▸ **Aim of the exercise**
Set down, please, the line that contains "This screenshot has width=609, height=283." and every line that follows it to the end of the records, exactly; do not include pictures.

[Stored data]
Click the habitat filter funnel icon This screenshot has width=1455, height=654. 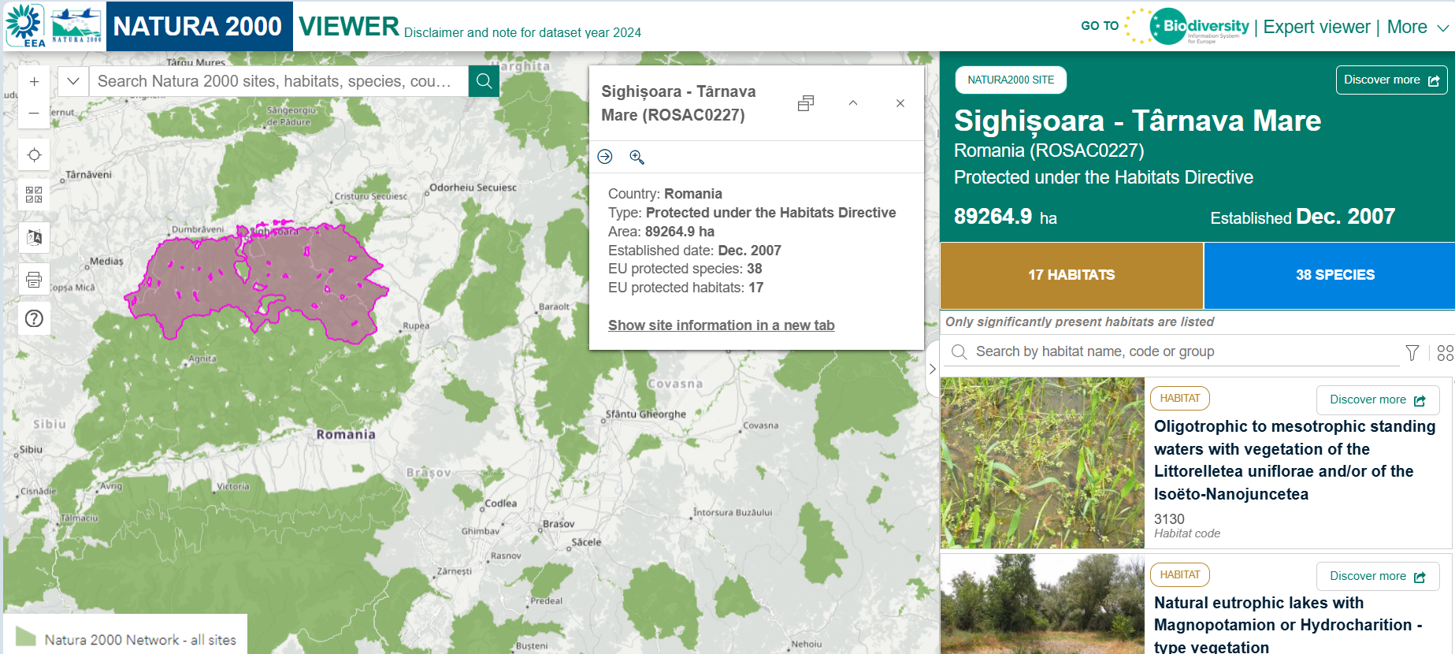pos(1412,352)
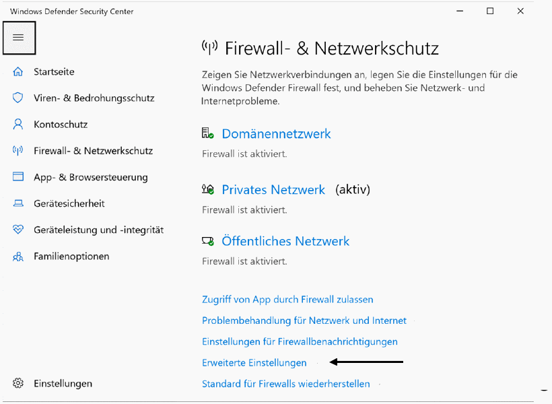The image size is (552, 404).
Task: Click Erweiterte Einstellungen link
Action: pyautogui.click(x=254, y=363)
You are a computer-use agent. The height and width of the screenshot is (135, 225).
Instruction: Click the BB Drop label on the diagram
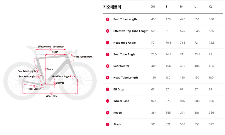(60, 83)
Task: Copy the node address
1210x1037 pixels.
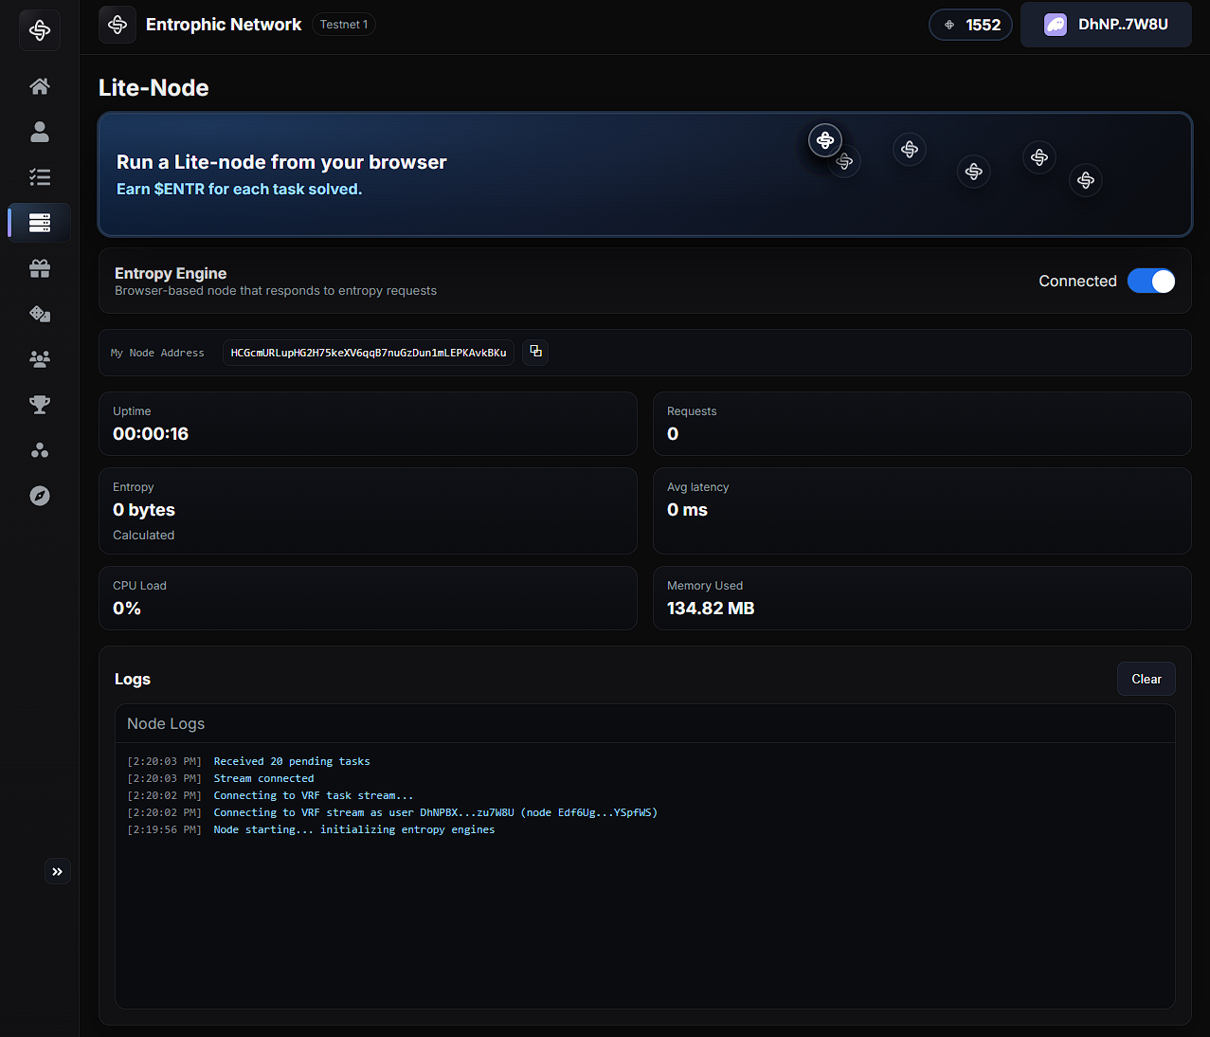Action: (x=535, y=352)
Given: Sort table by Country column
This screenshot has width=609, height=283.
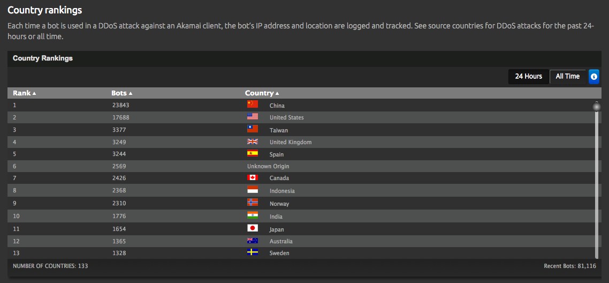Looking at the screenshot, I should [262, 93].
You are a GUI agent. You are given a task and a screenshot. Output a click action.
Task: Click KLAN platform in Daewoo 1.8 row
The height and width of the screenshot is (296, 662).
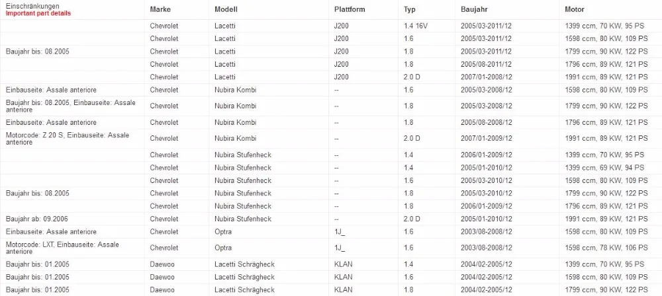click(x=343, y=289)
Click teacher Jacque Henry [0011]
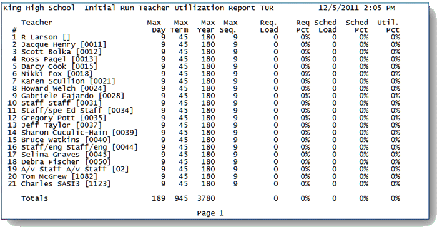437x229 pixels. pyautogui.click(x=64, y=44)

▸ **Answer to this task**
This screenshot has width=609, height=283.
Looking at the screenshot, I should [262, 93].
You are a GUI agent. You are given a task and a screenshot. Output a click action.
Task: Click KLAN platform in Daewoo 1.8 row
The height and width of the screenshot is (296, 662).
click(x=343, y=289)
Click teacher Jacque Henry [0011]
437x229 pixels. pyautogui.click(x=64, y=44)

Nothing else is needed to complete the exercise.